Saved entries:

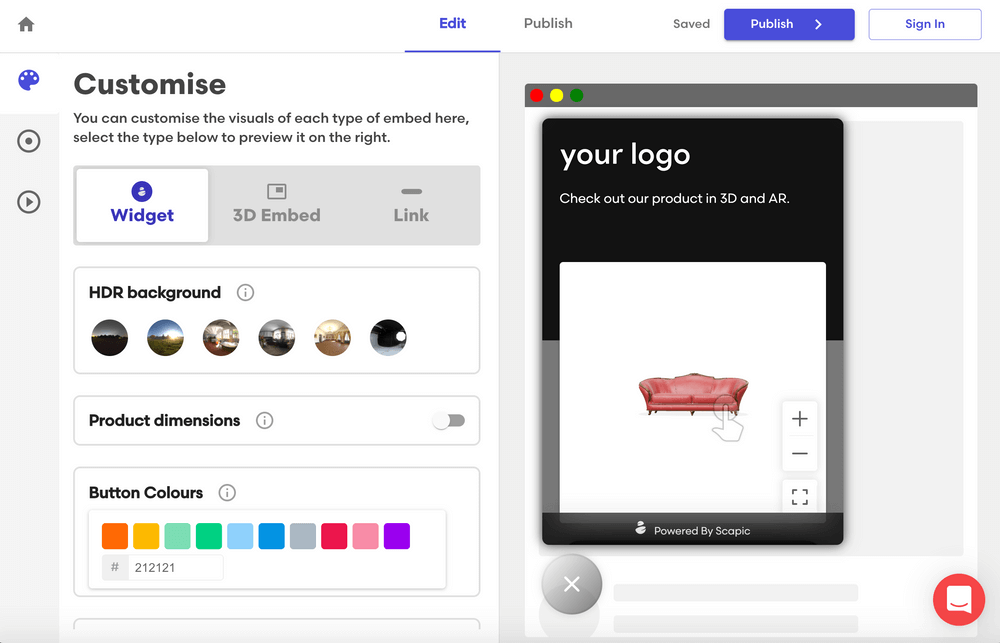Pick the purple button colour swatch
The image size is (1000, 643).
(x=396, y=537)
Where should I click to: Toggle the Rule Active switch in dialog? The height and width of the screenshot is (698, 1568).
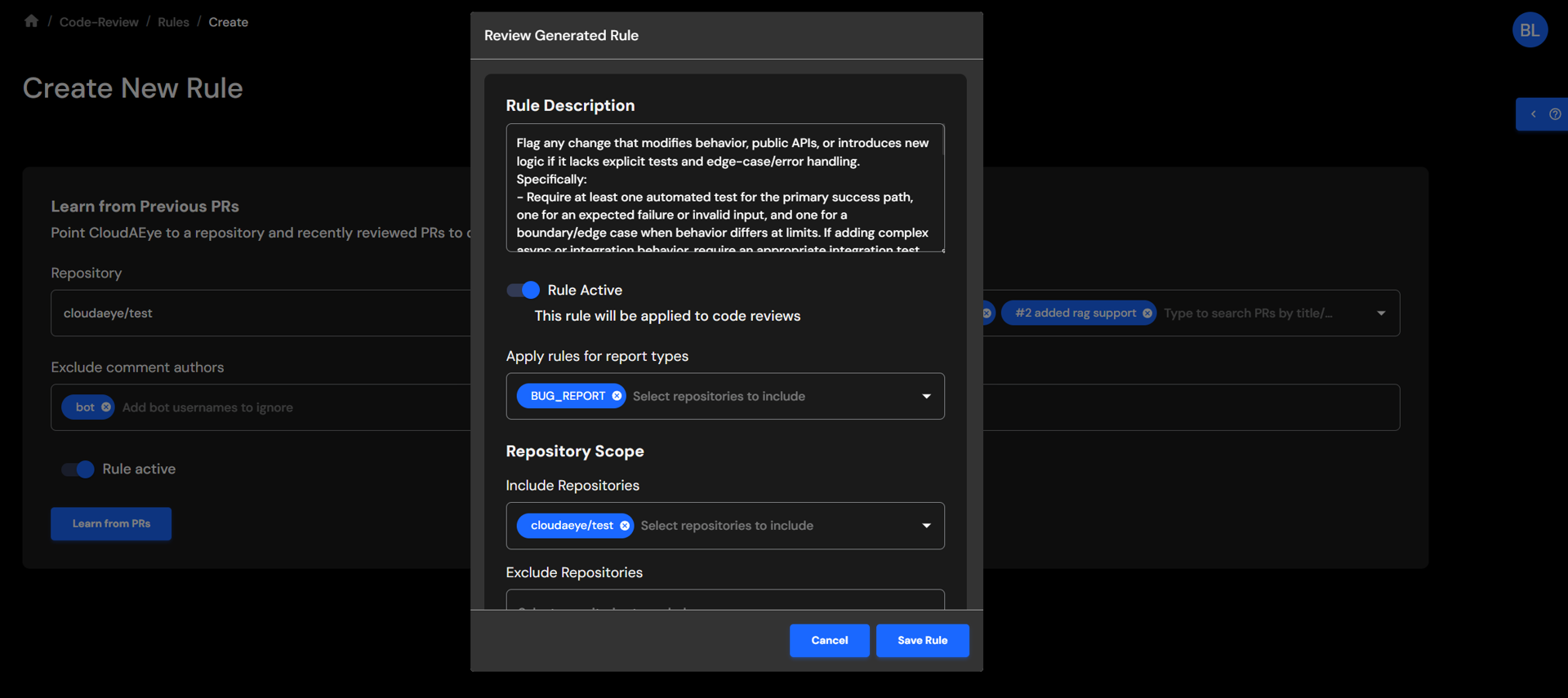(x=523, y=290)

* _Your task_
Find the line that contains "Where should I" and repeat it, along with every line after it to the end of the data, exactly; drop the pictures.

* _Solution to this exercise_
Where should I click to: Toggle the Rule Active switch in dialog? The height and width of the screenshot is (698, 1568).
(x=523, y=290)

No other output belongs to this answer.